» **Text under study**:

══════════

PotashCorp to idle two mines temporarily

PotashCorp (NYSE, TSX:POT) has responded to the ongoing slump in the potash market with more plans to curtail production.

In a press release, the fertilizer giant said it is responding to market conditions by "adjusting inventory" at its Allan and Lanigan operations- meaning the two mines will stop producing for 4 weeks starting March 20. The temporary stoppages, designed to coincide with maintenance shutdowns, will reduce the company's 2016 output by around 400,000 tonnes. No layoffs are expected to result.

The decision is the latest of several taken by PotashCorp in an effort to improve its bottom line. In November the world's largest crop nutrient company by capacity announced it would close its New Brunswick mine, Penobsquis, and take inventory shutdowns at three mines in its home province of Saskatchewan. Then in January, PotashCorp said it is "indefinitely" halting operations at its relatively new Picadilly mine, also in New Brunswick, in response to falling potash demand and weakening prices.

The company, which had more than 5,000 employees worldwide at the end of 2014, said the suspension, effective immediately, would lead to 420-430 job cuts.

And a month ago, the company announced it would cut its dividend by a third in response to weaker sales volumes and lower fertilizer prices, after seeing its fourth-quarter profit cut in half.

══════════

» **Records supplied**:
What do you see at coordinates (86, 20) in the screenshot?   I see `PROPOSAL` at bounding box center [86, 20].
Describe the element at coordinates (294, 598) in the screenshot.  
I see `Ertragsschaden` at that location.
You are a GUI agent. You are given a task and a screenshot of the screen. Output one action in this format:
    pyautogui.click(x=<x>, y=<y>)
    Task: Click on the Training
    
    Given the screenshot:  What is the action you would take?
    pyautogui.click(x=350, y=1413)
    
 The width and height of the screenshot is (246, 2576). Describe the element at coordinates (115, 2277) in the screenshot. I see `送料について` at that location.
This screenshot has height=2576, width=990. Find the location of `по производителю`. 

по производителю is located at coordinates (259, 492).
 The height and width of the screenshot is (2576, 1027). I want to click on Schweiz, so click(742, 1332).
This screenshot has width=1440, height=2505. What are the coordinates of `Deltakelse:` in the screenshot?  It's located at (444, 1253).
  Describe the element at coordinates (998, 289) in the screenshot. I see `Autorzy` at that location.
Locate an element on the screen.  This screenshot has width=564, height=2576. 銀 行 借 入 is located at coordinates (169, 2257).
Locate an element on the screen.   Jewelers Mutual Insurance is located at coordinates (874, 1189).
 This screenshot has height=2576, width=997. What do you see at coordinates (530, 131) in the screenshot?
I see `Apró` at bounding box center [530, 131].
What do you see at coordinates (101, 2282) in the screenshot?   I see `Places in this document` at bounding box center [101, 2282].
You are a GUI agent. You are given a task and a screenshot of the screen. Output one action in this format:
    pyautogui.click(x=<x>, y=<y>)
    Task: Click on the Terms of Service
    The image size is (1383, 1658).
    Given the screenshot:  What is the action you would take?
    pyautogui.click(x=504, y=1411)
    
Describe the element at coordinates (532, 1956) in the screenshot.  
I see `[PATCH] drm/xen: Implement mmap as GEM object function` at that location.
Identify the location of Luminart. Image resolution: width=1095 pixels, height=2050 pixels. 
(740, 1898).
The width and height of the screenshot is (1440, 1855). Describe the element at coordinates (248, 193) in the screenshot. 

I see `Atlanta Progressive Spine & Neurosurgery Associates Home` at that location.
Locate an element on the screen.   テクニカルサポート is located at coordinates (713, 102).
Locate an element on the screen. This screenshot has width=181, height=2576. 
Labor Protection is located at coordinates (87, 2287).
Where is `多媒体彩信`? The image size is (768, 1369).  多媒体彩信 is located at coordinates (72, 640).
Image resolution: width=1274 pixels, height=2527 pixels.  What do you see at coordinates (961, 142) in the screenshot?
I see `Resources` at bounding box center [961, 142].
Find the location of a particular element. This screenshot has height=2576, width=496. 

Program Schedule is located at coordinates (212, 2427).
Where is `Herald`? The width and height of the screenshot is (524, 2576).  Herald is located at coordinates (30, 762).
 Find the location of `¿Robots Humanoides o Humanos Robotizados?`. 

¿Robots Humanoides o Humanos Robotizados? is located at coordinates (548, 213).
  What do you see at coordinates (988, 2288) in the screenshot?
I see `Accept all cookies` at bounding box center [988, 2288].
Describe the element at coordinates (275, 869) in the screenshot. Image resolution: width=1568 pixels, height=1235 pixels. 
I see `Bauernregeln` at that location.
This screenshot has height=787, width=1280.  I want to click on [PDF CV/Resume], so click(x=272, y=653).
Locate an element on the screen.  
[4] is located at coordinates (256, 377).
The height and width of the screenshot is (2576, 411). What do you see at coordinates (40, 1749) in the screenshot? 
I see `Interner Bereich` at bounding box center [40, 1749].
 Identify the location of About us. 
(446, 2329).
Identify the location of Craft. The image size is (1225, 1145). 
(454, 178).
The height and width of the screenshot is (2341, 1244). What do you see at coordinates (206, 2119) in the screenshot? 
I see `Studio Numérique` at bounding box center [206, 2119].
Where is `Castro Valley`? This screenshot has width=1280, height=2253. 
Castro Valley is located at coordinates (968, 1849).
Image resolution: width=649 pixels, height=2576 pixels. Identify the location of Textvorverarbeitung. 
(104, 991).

══════════

» **Work item A**: Summarize the PotashCorp article in two sentences.
» **Work item B**: According to the PotashCorp article, by how much will the temporary stoppages at Allan and Lanigan reduce the company's 2016 output?
The rows have no connection to the PotashCorp article.

» **Response area A**: PotashCorp will halt production at its Allan and Lanigan mines for four weeks starting March 20, cutting its 2016 output by around 400,000 tonnes, and it expects no layoffs. This follows earlier moves in response to the potash market slump: closing the Penobsquis mine, taking inventory shutdowns at three Saskatchewan mines, indefinitely halting the Picadilly mine with 420-430 job cuts, and cutting its dividend by a third.

» **Response area B**: By around 400,000 tonnes.